Several of the characteristics of the Venus of Hohle Fels, notably the obese shape, the focus on female attributes (and hands) with a corresponding lack of attention to the head, arms and legs, are reminiscent of other Venus sculptures from the Aurignacian period such as the Venus of Galgenberg (Austria) and the Venus of Monpazier (France), as well as later examples from the Gravettian period (c.22,000-27,000 BCE), including the Venus of Dolni Vestonice (Czech Republic), the Venus of Willendorf (Austria), the Venus of Savignano (Italy), the Venus of Moravany (Slovakia), the Venus of Brᴀssempouy (France), the Venus of Lespugue (France), the limestone bas-relief Venus of Laussel (France), the Venus of Kostenky (Voronezh, Russia), the Venus of Gagarino (Lipetsk, Russia), the Avdeevo Venuses (Kursk, Russia) the Mal’ta Venuses (Siberia), the Zaraysk Venuses (Moscow oblast, Russia) and the Magdalenian Venus of Eliseevichi (14,000 BCE), from Bryansk, Russia.

Discovery and Dating

The Venus of Hohle Fels was discovered in the cave of “Hohle Fels” (German for “hollow rock”) near Schelklingen, by a team of archaeologists from the University of Tubingen led by Professor Nicholas Conard, as reported in the prestigious journal Nature.

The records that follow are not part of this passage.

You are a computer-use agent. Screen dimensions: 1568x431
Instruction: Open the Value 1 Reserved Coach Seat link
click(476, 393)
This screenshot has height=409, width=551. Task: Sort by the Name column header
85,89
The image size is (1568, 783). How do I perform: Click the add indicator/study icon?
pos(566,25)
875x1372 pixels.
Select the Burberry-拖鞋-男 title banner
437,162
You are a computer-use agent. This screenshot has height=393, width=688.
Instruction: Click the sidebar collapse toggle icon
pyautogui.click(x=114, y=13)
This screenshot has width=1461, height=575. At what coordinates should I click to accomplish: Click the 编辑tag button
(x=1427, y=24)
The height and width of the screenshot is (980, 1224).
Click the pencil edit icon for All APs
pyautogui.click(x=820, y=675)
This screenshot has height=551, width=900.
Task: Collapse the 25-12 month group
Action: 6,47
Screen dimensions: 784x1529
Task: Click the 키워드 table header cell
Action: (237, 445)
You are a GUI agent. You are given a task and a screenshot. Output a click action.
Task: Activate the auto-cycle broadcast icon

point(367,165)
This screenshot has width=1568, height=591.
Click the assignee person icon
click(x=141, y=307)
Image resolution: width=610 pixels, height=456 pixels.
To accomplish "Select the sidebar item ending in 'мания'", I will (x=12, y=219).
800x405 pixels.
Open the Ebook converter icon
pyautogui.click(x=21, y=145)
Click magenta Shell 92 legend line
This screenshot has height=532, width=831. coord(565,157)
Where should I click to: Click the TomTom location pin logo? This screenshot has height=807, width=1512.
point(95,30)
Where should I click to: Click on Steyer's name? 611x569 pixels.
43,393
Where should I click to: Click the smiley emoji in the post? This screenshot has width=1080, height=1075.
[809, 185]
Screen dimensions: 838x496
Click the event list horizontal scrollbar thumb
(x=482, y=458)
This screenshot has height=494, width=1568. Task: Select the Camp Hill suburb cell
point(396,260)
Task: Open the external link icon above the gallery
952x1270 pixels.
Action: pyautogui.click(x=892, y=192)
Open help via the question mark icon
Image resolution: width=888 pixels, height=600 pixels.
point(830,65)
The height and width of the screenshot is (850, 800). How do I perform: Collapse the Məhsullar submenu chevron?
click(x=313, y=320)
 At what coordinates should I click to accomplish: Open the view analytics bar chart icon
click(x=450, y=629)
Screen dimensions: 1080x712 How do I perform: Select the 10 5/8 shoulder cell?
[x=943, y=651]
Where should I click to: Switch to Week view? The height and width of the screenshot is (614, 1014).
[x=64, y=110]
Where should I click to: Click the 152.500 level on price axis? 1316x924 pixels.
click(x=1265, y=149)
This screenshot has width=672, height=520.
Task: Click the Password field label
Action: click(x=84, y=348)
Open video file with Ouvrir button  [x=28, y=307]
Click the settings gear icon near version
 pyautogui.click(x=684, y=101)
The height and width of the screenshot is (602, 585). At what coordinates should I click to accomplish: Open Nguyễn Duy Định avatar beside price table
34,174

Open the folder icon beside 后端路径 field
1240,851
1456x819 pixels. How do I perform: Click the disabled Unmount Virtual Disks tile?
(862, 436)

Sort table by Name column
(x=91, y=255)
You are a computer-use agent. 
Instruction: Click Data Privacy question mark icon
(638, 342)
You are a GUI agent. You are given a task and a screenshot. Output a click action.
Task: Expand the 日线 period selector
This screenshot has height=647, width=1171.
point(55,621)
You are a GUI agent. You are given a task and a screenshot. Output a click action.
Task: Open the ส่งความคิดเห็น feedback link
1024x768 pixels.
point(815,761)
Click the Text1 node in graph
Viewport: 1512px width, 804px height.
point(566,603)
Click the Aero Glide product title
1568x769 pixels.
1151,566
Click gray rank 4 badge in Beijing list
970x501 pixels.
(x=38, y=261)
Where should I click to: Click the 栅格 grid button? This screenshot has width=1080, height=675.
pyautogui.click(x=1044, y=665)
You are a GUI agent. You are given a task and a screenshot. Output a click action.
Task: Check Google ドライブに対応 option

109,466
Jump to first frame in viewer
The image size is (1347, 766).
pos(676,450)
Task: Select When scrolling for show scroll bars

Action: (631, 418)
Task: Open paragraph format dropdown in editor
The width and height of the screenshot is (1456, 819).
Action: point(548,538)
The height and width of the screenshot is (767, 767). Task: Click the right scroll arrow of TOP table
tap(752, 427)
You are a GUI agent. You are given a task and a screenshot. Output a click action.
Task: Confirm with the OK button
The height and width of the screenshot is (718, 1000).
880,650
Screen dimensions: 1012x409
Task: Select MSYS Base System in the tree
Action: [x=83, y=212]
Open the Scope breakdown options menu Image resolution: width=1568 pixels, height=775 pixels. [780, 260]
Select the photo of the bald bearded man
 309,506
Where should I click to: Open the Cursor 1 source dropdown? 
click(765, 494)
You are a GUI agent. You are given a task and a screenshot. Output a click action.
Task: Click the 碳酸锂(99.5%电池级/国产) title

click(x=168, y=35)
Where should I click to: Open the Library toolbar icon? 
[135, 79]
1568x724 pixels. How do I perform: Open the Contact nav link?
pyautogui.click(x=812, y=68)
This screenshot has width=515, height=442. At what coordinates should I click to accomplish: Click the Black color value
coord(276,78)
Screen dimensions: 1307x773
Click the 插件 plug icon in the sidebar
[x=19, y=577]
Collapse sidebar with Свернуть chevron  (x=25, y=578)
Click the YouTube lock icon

The six fragments were found in the cave hall, roughly 10 feet below ground about 65 feet from the cave entrance. They were lying, well preserved, in a layer of red-brown, clay silt below five Aurignacian horizons (radiocarbon-dated to the period 30-40,000 BCE), with about twelve stratigraphically intact anthropogenic features.

The latter’s thickness (2-4 feet) indicates that Venus was created at the beginning of the Aurignacian era, roughly 35-40,000 BCE, and refutes claims that figurative representations only appeared in the later phases of the Swabian Aurignacian (c.33,000 BCE). (Note: all of the 20+ previous finds in Swabia had been of animal or therianthropic imagery – human figures were entirely unknown.)

Curiously, neither the Hohle Fels cave nor the other Swabian caves of Hohlenstein-Stadel and Vogelherd, have yielded any significant cave art, such as paintings or engravings.

In effect the discovery of the Venus of Hohle Fels pushes back the date of the oldest prehistoric carving by at least 2,000 and perhaps as many as 7,000 years – that is, from 33,000 BCE to 35-40,000 BCE). According to Professor Nicholas J. Conard, the find “radically changes our views of the earliest Paleolithic art.”

The good condition of the fragments and the fact they were lying within inches of each other, suggests that the Venus suffered little if any disturbance during its time in the ground.

A few feet away, the team also discovered a flute carved out of a vulture bone, dating back to 34,000 BCE – which makes it the oldest known musical instrument – along with bones (or ivories) belonging to reindeer, horses, bears, mammoths, and ibexes.

To see how the Schelklingen Venus fits into the evolution of petroglyphs and other rock art during the Upper Paleolithic Era of prehistory, see: Prehistoric Art Timeline.

Interpretation

As in the case of later Venus figurines, the figure’s exaggerated reproductive attributes suggest that it may have been a fertility symbol.

Whatever the precise meaning or interpretation of the Schelklingen Venus, the immensely time-consuming work that went into it, using only primitive tools, suggests that this piece of primitive art had a particularly high value in the eyes of the sculptor(s) who carved it.

The Venus of Hohle Fels may not look like a sophisticated example of Paleolithic plastic art, but appearances in this case are misleading. All paleoanthropologists and archaeologists agree that the carving of a human figure – indeed any pictorial depiction (engraving, painting or otherwise) of the human form – represents a major step forward in the cultural development of mankind.